_Task description_
Whenever a line in the listing contains "width", copy that line.

_Input records_

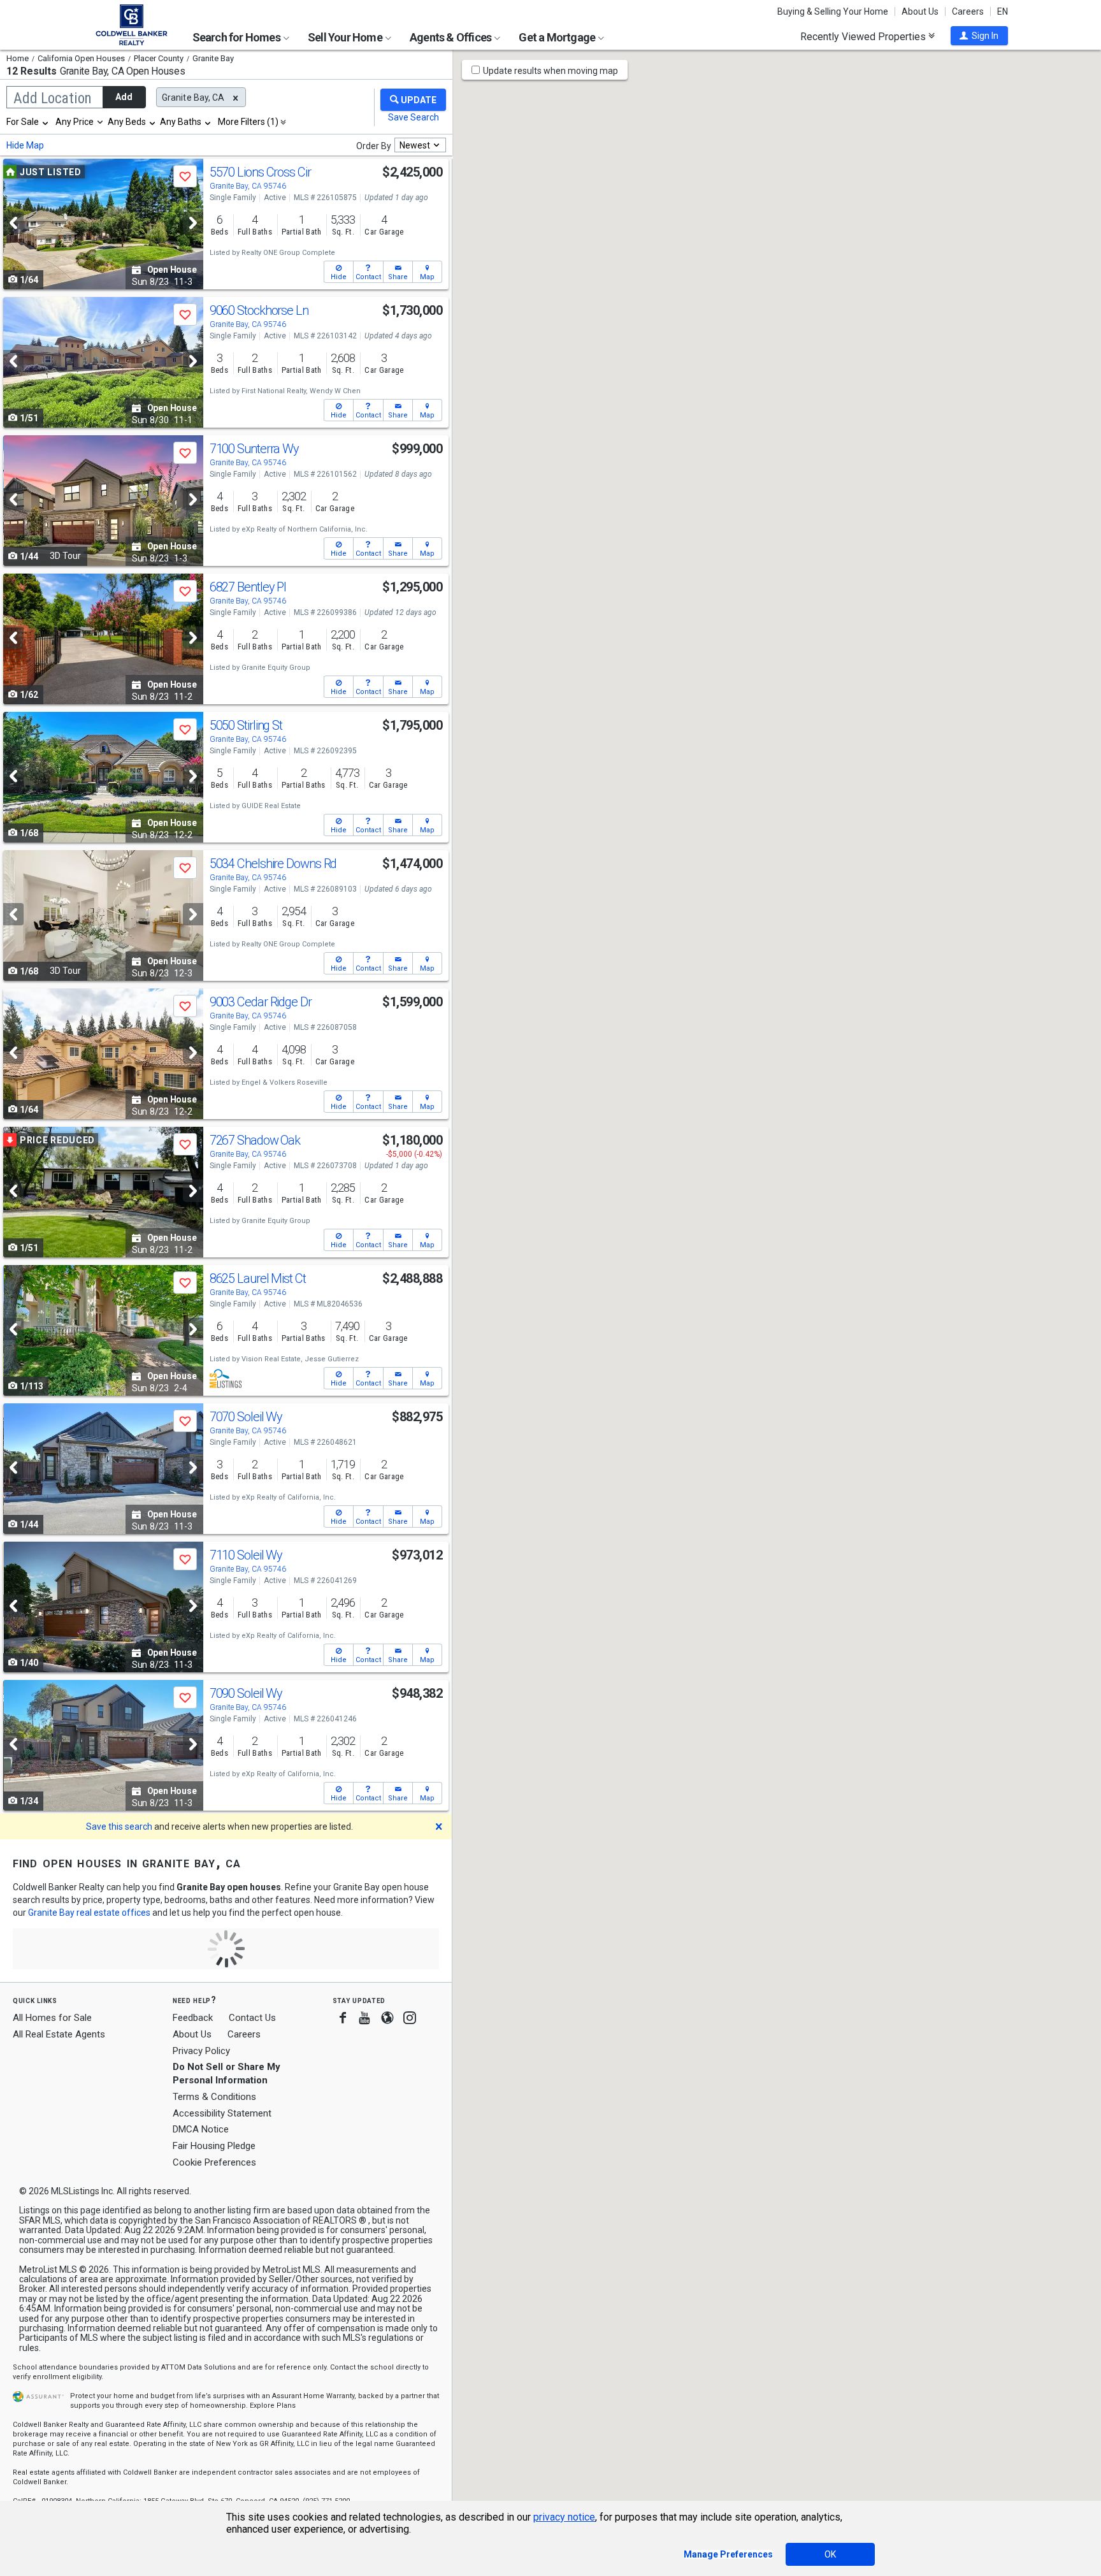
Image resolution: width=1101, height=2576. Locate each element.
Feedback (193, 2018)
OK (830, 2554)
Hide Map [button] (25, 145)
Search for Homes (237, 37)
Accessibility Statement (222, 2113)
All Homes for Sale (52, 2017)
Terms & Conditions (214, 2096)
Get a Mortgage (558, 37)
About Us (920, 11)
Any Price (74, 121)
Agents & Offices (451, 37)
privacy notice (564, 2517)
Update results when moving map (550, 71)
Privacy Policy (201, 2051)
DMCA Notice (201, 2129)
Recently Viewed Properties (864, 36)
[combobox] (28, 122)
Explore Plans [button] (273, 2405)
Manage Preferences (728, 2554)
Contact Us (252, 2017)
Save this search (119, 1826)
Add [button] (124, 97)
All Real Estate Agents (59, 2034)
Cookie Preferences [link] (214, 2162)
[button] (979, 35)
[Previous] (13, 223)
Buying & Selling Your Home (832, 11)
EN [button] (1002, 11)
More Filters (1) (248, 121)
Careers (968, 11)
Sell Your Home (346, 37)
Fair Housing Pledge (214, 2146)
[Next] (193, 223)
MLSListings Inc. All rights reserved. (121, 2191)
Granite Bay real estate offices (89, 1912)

* * *

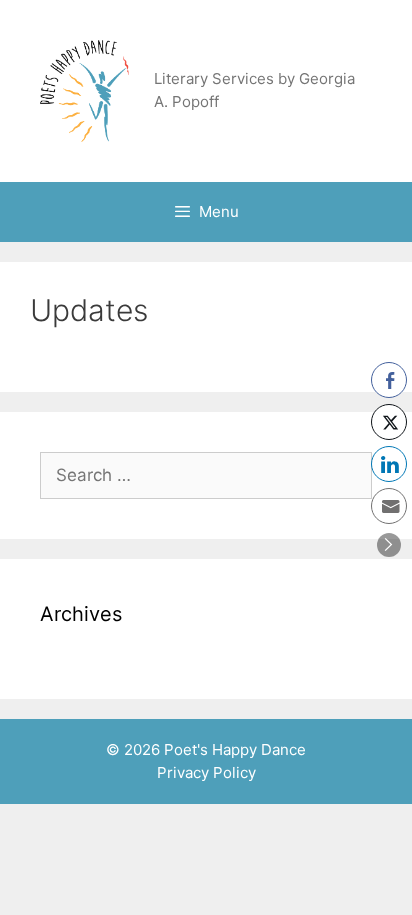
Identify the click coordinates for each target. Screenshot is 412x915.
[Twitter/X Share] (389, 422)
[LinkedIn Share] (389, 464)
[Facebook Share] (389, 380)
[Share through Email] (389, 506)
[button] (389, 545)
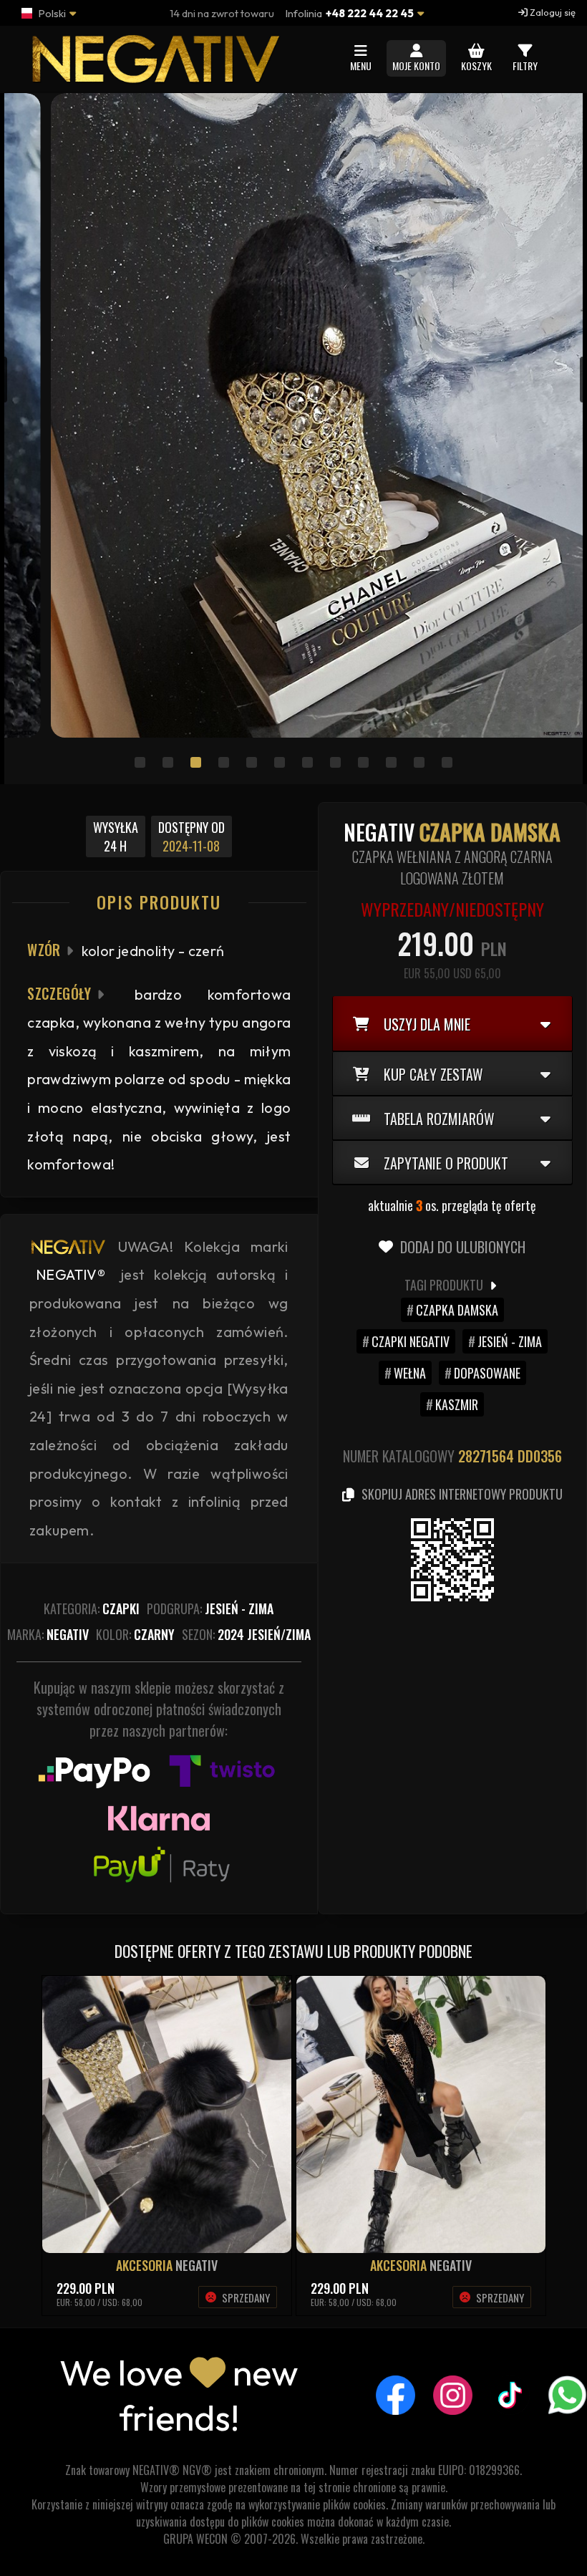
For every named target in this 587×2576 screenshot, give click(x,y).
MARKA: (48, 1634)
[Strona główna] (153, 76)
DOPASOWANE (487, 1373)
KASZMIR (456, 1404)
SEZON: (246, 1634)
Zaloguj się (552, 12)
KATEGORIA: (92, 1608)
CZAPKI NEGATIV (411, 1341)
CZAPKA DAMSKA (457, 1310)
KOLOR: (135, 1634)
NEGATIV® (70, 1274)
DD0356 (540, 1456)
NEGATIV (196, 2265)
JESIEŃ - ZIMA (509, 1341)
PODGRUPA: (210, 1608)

--

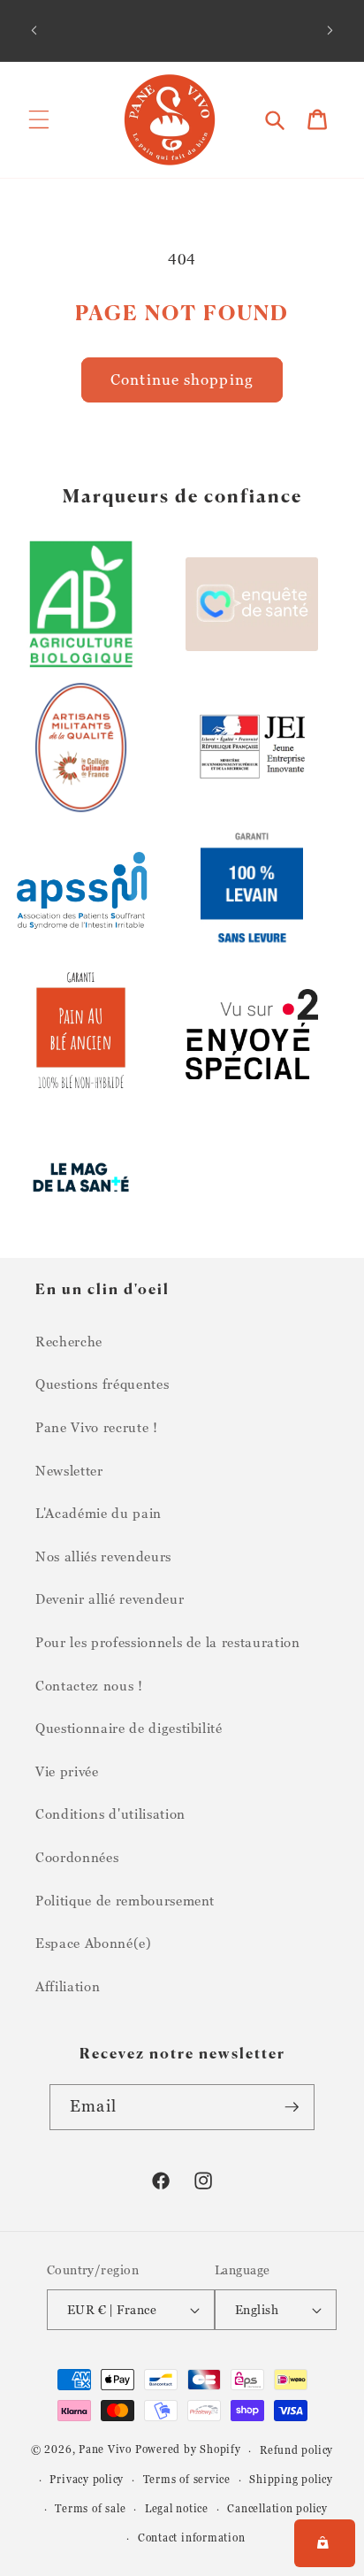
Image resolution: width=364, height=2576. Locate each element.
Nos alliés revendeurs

_Output_
Image resolution: width=1101, height=2576. Locate each element.
Image resolution: width=364, height=2576. Locate each element.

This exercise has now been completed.